Dataset URL: https://www.kaggle.com/datasets/codeinstitute/cherry-leaves
License(s): unknown


In [7]:
zip_path = os.path.join(DestinationFolder, "cherry-leaves.zip")

with zipfile.ZipFile(zip_path, "r") as zip_ref:
  zip_ref.extractall(DestinationFolder)

os.remove(zip_path)

---

## Data Cleaning and Preparation

### Data Cleaning: Remove non-image files

For the dynamic file path construction, I am using `os.path.join()` to avoid errors while concatenating strings.

In [8]:
def remove_non_image_file(my_data_dir):
  """
  Function to remove non-image files from the dataset directory.

  Args:
  * my_data_dir = path to image dataset folder
  """
  image_extension = ('.png', '.jpg', '.jpeg')
  folders = os.listdir(my_data_dir)  
  for folder in folders:
    folder_path =  os.path.join(my_data_dir, folder)

    if not os.path.isdir(folder_path):
      continue

    files = os.listdir(folder_path)

    i = []
    j = []
    for given_file in files:
      if not given_file.lower().endswith(image_extension):
        file_location = os.path.join(my_data_dir, folder, given_file)
        os.remove(file_location)
        i.append(1)
      else:
        j.append(1)
        pass
    print(f"Folder: {folder} - has image file", len(j))
    print(f"Folder: {folder} - has non-image file", len(i))


From previous experience, I discovered that the macOS Finder creates `.DS_Store` files in every folder. These files are not actually folders, but `os.listdir()` can mistakenly include them in the list of folders.

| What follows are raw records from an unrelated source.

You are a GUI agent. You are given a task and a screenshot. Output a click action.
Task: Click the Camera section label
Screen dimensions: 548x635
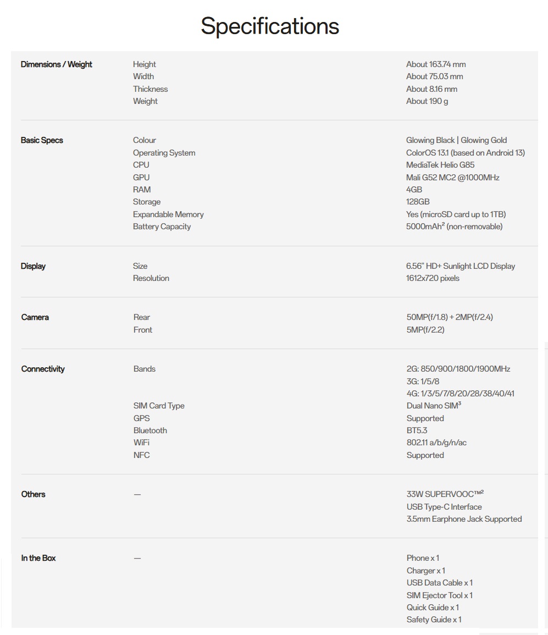click(35, 317)
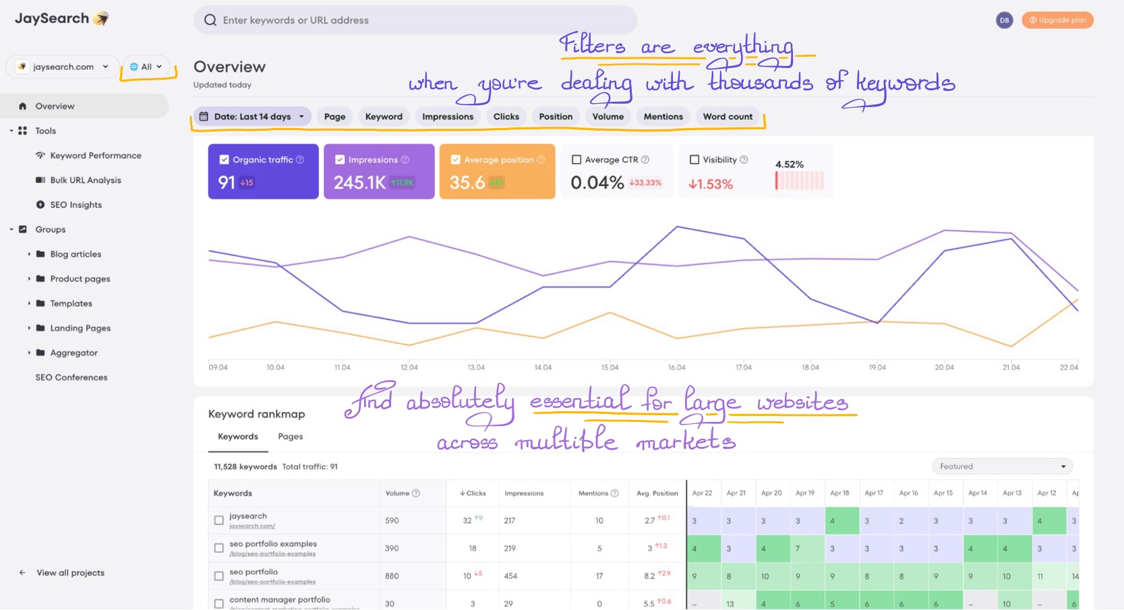Open the Featured sorting dropdown
This screenshot has height=610, width=1124.
pyautogui.click(x=1001, y=466)
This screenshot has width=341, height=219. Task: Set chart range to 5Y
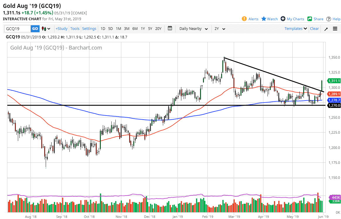(150, 28)
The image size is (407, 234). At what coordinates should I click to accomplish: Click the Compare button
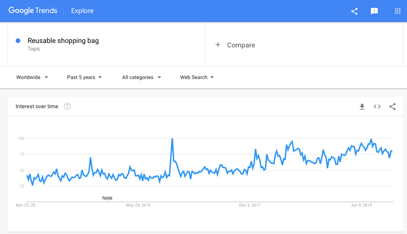pos(241,45)
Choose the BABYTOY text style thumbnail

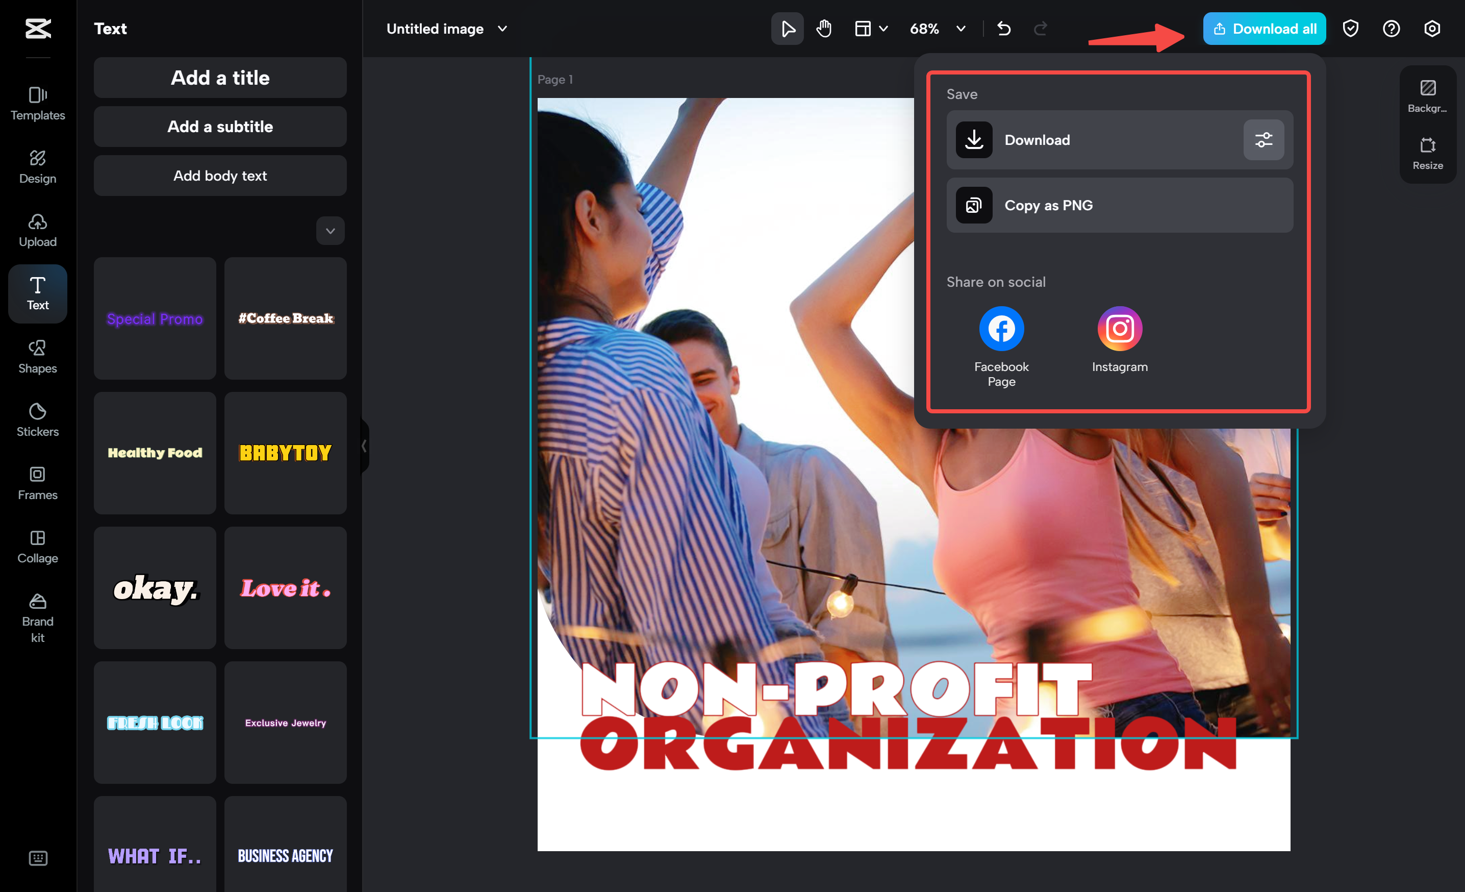pyautogui.click(x=285, y=453)
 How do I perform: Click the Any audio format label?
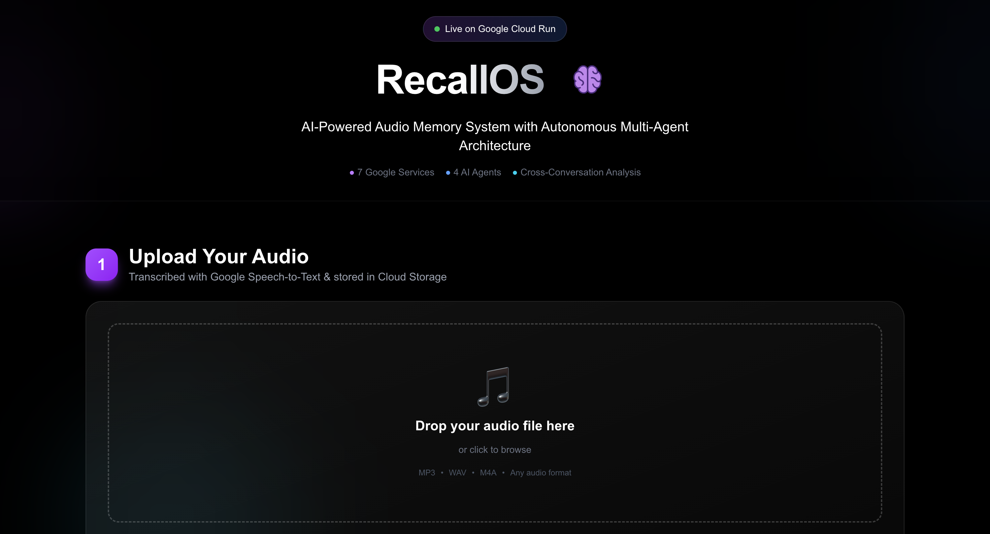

This then can cause errors when trying to further process the directories as class labels in image classification. 

I included an if/else statement to check whether an item is a real directory using `os.path.isdir()`. `.DS_Store` files are then already skipped in this process.

In [9]:
remove_non_image_file(my_data_dir='inputs/mildew_dataset/cherry-leaves')

Folder: powdery_mildew - has image file 2104
Folder: powdery_mildew - has non-image file 0
Folder: healthy - has image file 2104
Folder: healthy - has non-image file 0


### Split data into train and validation, and test sets

Organize the image dataset into train, validation, and test sets. This is essential for the ml model to be properly trained.

Here's what the function does:

- Validate that the provided split ratios sum to 1
- Check if dataset is already split based on search for existance of 'test' directory and if check positive exit function to avoid unnecessary processing
- Create the 'train', 'validation', and 'test' directories if check negative and they do not yet exist
- Randomize the image dataset and distribute files to new direcotires according to the ratio distribution
- Place images into their respective dataset folders
- Remove original class folders after successfully moving all images

In [10]:
def split_dataset_images(my_data_dir, train_set_ratio, validation_set_ratio, test_set_ratio):
  """
  Function to split images into train, validation, and test sets.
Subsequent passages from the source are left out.